▶ What the task asks
Every line with "agent" in it must be copied from the data.

Stored dataset items
..............................

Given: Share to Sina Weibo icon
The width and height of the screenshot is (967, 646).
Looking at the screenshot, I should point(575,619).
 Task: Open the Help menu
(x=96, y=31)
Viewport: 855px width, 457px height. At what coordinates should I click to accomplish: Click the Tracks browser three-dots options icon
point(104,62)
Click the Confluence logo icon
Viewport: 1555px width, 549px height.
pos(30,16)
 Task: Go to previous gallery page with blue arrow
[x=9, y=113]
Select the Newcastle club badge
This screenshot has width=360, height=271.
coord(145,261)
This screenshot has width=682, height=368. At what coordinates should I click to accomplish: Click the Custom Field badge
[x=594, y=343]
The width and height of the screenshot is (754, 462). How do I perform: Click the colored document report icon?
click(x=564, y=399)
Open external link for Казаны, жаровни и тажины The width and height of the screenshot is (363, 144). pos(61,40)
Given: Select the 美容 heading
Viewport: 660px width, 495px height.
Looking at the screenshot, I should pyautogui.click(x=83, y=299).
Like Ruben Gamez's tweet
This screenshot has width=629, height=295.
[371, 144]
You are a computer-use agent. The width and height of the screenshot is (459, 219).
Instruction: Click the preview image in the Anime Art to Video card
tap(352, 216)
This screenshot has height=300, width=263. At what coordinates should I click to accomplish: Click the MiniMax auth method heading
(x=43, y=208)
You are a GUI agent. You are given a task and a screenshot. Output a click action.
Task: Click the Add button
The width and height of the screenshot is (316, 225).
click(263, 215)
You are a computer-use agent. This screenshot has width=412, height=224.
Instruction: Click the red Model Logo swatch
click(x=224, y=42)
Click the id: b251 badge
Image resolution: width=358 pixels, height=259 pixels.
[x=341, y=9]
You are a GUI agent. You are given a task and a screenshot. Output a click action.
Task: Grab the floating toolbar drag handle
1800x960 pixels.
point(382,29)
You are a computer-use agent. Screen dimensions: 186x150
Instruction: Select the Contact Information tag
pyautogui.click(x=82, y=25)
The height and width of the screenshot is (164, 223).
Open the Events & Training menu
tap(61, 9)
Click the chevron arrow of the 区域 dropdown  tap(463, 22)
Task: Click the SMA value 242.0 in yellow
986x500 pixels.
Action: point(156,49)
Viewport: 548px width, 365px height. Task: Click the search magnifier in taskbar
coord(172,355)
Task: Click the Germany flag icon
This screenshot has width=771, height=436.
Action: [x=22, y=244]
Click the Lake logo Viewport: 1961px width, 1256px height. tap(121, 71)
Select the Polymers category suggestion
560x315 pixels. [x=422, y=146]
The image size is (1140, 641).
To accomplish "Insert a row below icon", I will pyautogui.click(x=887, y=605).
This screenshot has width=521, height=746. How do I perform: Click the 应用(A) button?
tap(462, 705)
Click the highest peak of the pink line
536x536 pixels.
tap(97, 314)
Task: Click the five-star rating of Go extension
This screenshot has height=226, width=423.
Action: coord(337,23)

..............................

▶ Response to the task
You are a computer-use agent. The width and height of the screenshot is (459, 219).
You are a GUI agent. You are given a task and a screenshot. Output a click action.
You are a computer-use agent. This screenshot has width=412, height=224.
You are a GUI agent. You are given a task and a screenshot. Output a click action.
You are a computer-use agent. Screen dimensions: 186x150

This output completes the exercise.